間借りしていたオフィスで、『日本経済新聞』や『WBS(ワールドビジネスサテライト)』など、数多くのメディアに取材していただきました。

ただ、これまでのストーリーは、大きな構想の序章にすぎません。

オンライン商標登録事業は、私たちが掲げている「知財のDX」の、第一段階でしかないのです。

“商標登録数ナンバーワン”への道のり

商標権に代表される知的財産権は、取得のハードルが非常に高いのが現状です。

理論的には個人でも取得できますが、適切な権利範囲の設定や、煩雑な手続きの遂行を考慮すると、実のところ弁理士を介さずに取得するのは困難です。

また、弁理士資格を取るのも簡単なことではなく、そのうえ知的財産権の取得までの手続きは労働集約なので、どうしても価格が高くなってしまいます。

弁理士の生活を考えると価格を下げるのは困難であり、それでいてテックを生かしたサービスが誕生しづらい構造もあって、日本の知財マーケットはユーザーフレンドリーではないレガシーな市場になっていました。

私はもともと、大手事務所に勤めていた弁理士です。上記した市場の課題には気が付いていたものの、とはいえ解決策など思いつかず、多少なりとも悶々とした気持ちを抱えていました。
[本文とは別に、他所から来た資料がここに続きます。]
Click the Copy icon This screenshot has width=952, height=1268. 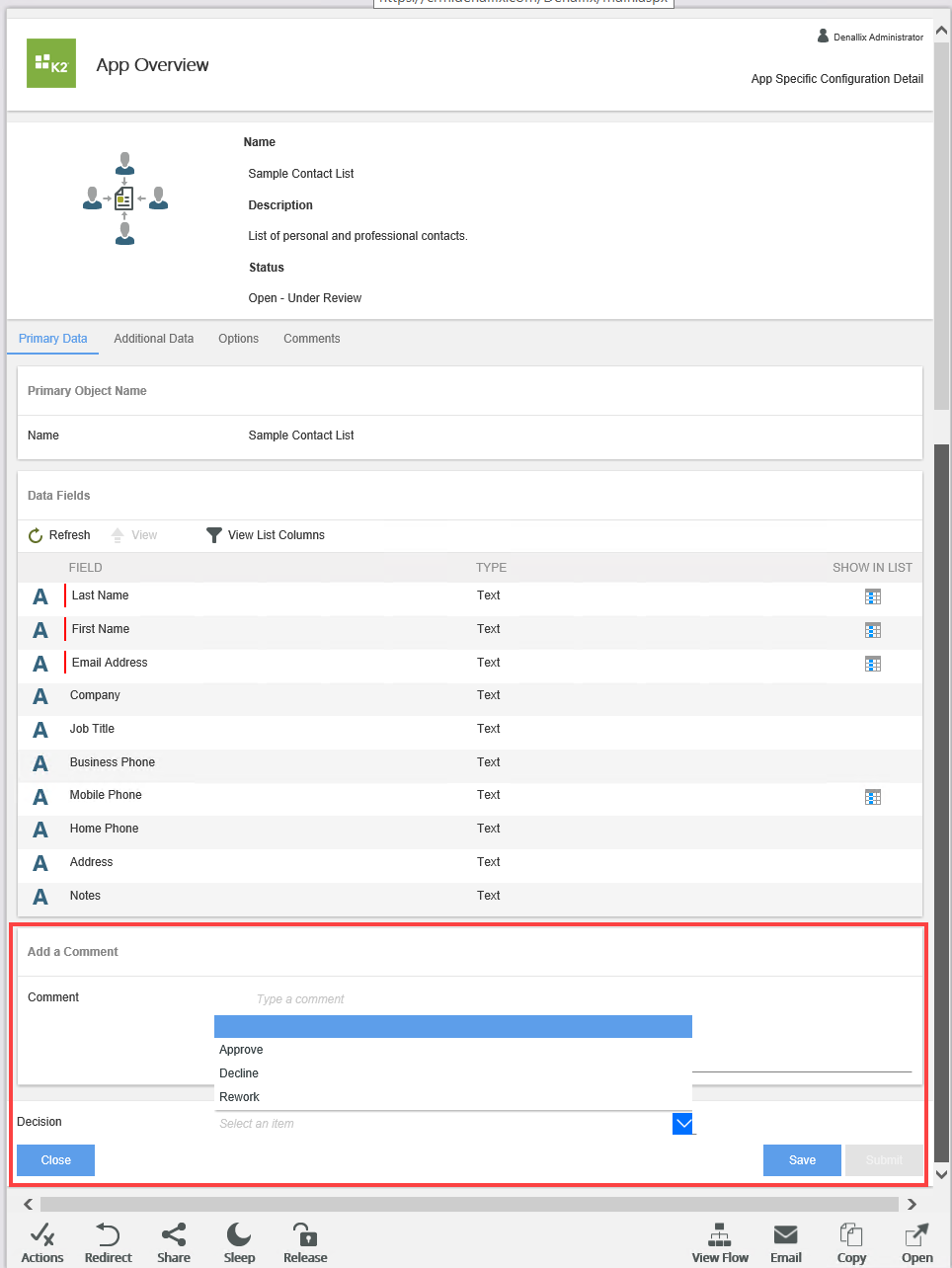(x=851, y=1235)
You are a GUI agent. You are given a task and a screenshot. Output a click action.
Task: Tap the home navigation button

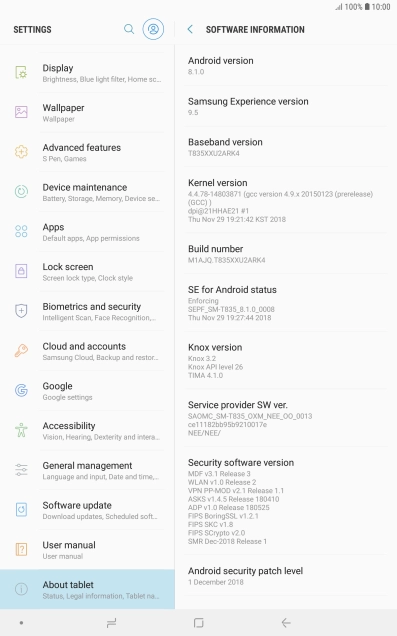tap(199, 623)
そんな私がサービスを立ち上げたきっかけは、キャリアアップを目的としたロースクールへの留学に遡ります。

スタートアップコミュニティに足を突っ込んでいたところ、リーガルテック領域で会社を経営していた起業家と出会い、知財領域でサービスを起こす構想を得たのです。

知的財産といっても、特許・意匠・著作など、さまざまな種類があります。まずは、それらの権利取得プロセスを簡略化しようと考えていました。

中でも最も事業としてスケールしやすく、ユーザーニーズがあると考えたのが商標です。

あらゆるビジネスのスタート地点には、必ずネーミングが存在します。

これから世界に放たれていくブランドに名前を授けるタイミングは、ビジネスと知財が最初に結びつくタイミングなので、まずはそのタッチポイントでポジションを獲得することを目指しました。

そして商標は、トラブルが発生しやすいものでもありました。

同じ知財でも「特許」と聞くと、それが参入障壁を築き、事業成長を加速させるイメージが湧きますよね。また、何も対策せずに「真似されたら終わり」という緊張感もあります。

しかし、「商標」と聞いても、同じような緊張感が湧かないのが一般的です。「まあ大丈夫だろう」といったイメージを持たれてしまうからか、ビジネスがうまく回ってきた頃にトラブルに見舞われてしまうケースが多々あったのです。

こうした経緯から、大きな構想の第一段階として、商標権のオンライン取得の実現に動きました。プロセスを自動化し、価格を下げ、誰でも簡単に商標権が取れる世界を目指したのです。

今でこそ業界ナンバーワンのサービスに成長しましたが、これまで多くの課題に直面してきました。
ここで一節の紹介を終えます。